Ia menjelaskan, Pasal 26 ayat (2) UU 32/2009 secara tegas mewajibkan pelibatan masyarakat dalam proses pengambilan keputusan yang berpotensi menimbulkan dampak lingkungan. Sementara Pasal 65 ayat (1) menjamin hak masyarakat atas lingkungan hidup yang baik dan sehat, termasuk hak memperoleh informasi yang benar dan transparan.


Soni juga menyoroti aspek administratif kerja sama lintas daerah. Menurutnya, apabila terdapat aktivitas pembuangan sampah yang dilakukan sebelum adanya perjanjian kerja sama yang sah, maka hal tersebut patut dievaluasi secara serius.

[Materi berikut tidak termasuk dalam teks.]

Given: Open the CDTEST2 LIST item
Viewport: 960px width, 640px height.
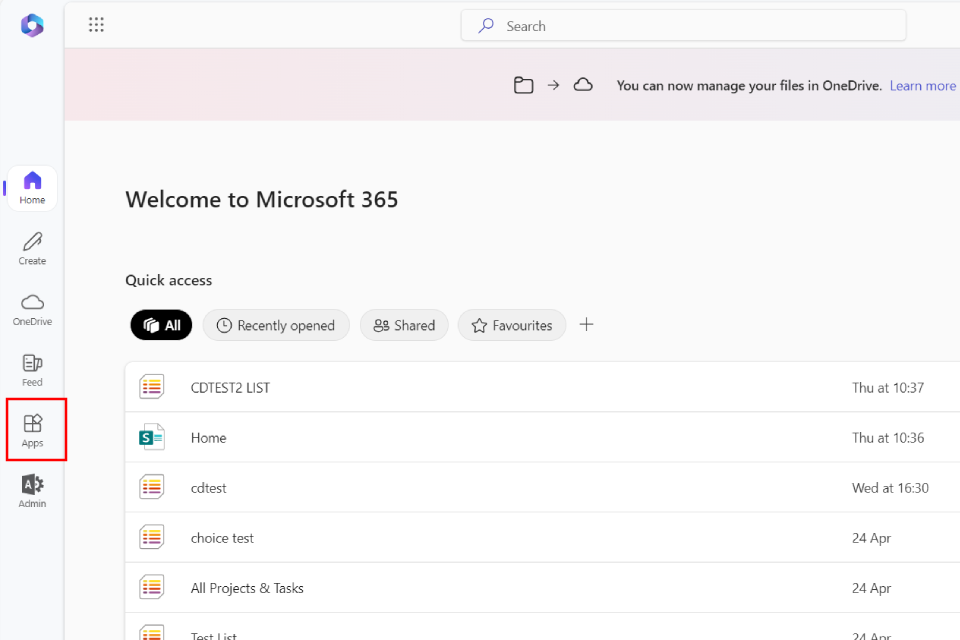Looking at the screenshot, I should tap(230, 388).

“Jika benar aktivitas pembuangan sudah berlangsung sebelum PKS diteken, maka itu berpotensi menimbulkan persoalan hukum administrasi. Kerja sama antardaerah tidak boleh berjalan tanpa dasar perjanjian yang jelas, apalagi menyangkut pengelolaan limbah,” tegasnya.

 

Lebih lanjut, ia menilai sikap DLH Kota Padang yang belum memberikan penjelasan resmi justru memperbesar kecurigaan publik dan berpotensi melemahkan kepercayaan masyarakat terhadap tata kelola lingkungan.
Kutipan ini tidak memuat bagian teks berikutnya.